__TASK DESCRIPTION__
Please reproduce each of the following items word for word, keeping every line in its original order.

__EXTRACTED INFORMATION__
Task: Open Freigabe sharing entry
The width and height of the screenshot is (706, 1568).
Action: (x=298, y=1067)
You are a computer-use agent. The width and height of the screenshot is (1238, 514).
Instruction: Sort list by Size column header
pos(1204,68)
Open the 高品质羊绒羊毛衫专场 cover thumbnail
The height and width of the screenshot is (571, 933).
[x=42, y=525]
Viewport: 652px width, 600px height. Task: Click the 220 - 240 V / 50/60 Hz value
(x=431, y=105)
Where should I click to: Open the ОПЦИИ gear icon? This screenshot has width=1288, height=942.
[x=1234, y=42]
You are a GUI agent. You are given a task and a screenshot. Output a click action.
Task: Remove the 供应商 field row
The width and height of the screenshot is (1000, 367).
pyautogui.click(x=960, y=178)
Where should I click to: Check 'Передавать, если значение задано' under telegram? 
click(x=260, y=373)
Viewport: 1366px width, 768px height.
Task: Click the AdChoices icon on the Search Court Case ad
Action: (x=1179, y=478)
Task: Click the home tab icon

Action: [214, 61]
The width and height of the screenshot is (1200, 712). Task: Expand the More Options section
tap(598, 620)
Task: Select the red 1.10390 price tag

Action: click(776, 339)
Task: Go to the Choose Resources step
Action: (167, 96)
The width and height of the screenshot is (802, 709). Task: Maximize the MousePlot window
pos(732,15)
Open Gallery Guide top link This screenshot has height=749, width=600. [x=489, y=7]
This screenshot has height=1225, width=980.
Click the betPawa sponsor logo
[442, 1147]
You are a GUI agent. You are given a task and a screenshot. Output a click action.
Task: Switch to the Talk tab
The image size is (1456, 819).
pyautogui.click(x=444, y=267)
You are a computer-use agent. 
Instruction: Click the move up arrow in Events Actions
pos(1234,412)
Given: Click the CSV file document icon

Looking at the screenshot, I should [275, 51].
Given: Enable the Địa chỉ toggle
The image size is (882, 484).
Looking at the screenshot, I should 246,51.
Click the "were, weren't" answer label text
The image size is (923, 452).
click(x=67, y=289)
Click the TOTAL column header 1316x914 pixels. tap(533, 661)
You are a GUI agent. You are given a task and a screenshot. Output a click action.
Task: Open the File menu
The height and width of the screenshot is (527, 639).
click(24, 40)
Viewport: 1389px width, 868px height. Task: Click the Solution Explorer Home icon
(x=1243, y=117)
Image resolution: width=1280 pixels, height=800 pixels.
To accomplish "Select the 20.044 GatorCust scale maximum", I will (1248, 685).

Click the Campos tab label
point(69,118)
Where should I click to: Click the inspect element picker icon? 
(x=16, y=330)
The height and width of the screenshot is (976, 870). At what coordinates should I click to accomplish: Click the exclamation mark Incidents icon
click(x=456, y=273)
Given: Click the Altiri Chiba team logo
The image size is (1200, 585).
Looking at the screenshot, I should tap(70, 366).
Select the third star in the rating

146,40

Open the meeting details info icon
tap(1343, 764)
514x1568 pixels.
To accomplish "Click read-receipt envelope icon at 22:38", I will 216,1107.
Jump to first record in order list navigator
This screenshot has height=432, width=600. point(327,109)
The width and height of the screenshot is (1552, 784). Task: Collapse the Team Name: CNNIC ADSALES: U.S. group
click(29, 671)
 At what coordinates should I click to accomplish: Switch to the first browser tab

__CORRECT RESULT__
Task: Open Freigabe sharing entry
The width and height of the screenshot is (706, 1568).
Action: (x=298, y=1067)
You are a computer-use agent. The width and height of the screenshot is (1238, 514).
Instruction: Sort list by Size column header
pos(1204,68)
Open the 高品质羊绒羊毛衫专场 cover thumbnail
The height and width of the screenshot is (571, 933).
[x=42, y=525]
Viewport: 652px width, 600px height. Task: Click the 220 - 240 V / 50/60 Hz value
(x=431, y=105)
Where should I click to: Open the ОПЦИИ gear icon? This screenshot has width=1288, height=942.
[x=1234, y=42]
You are a GUI agent. You are given a task and a screenshot. Output a click action.
Task: Remove the 供应商 field row
The width and height of the screenshot is (1000, 367).
pyautogui.click(x=960, y=178)
Where should I click to: Check 'Передавать, если значение задано' under telegram? 
click(x=260, y=373)
Viewport: 1366px width, 768px height.
Task: Click the AdChoices icon on the Search Court Case ad
Action: (x=1179, y=478)
Task: Click the home tab icon

Action: [214, 61]
The width and height of the screenshot is (1200, 712). Task: Expand the More Options section
tap(598, 620)
Task: Select the red 1.10390 price tag

Action: click(776, 339)
Task: Go to the Choose Resources step
Action: (167, 96)
The width and height of the screenshot is (802, 709). Task: Maximize the MousePlot window
pos(732,15)
Open Gallery Guide top link This screenshot has height=749, width=600. [x=489, y=7]
This screenshot has height=1225, width=980.
Click the betPawa sponsor logo
[442, 1147]
You are a GUI agent. You are given a task and a screenshot. Output a click action.
Task: Switch to the Talk tab
The image size is (1456, 819).
pyautogui.click(x=444, y=267)
You are a computer-use agent. 
Instruction: Click the move up arrow in Events Actions
pos(1234,412)
Given: Click the CSV file document icon

Looking at the screenshot, I should [275, 51].
Given: Enable the Địa chỉ toggle
The image size is (882, 484).
Looking at the screenshot, I should 246,51.
Click the "were, weren't" answer label text
The image size is (923, 452).
click(x=67, y=289)
Click the TOTAL column header 1316x914 pixels. tap(533, 661)
You are a GUI agent. You are given a task and a screenshot. Output a click action.
Task: Open the File menu
The height and width of the screenshot is (527, 639).
click(24, 40)
Viewport: 1389px width, 868px height. Task: Click the Solution Explorer Home icon
(x=1243, y=117)
Image resolution: width=1280 pixels, height=800 pixels.
To accomplish "Select the 20.044 GatorCust scale maximum", I will (1248, 685).

Click the Campos tab label
point(69,118)
Where should I click to: Click the inspect element picker icon? 
(x=16, y=330)
The height and width of the screenshot is (976, 870). At what coordinates should I click to accomplish: Click the exclamation mark Incidents icon
click(x=456, y=273)
Given: Click the Altiri Chiba team logo
The image size is (1200, 585).
Looking at the screenshot, I should tap(70, 366).
Select the third star in the rating

146,40

Open the meeting details info icon
tap(1343, 764)
514x1568 pixels.
To accomplish "Click read-receipt envelope icon at 22:38", I will 216,1107.
Jump to first record in order list navigator
This screenshot has height=432, width=600. point(327,109)
The width and height of the screenshot is (1552, 784). Task: Collapse the Team Name: CNNIC ADSALES: U.S. group
click(29, 671)
 At what coordinates should I click to accomplish: Switch to the first browser tab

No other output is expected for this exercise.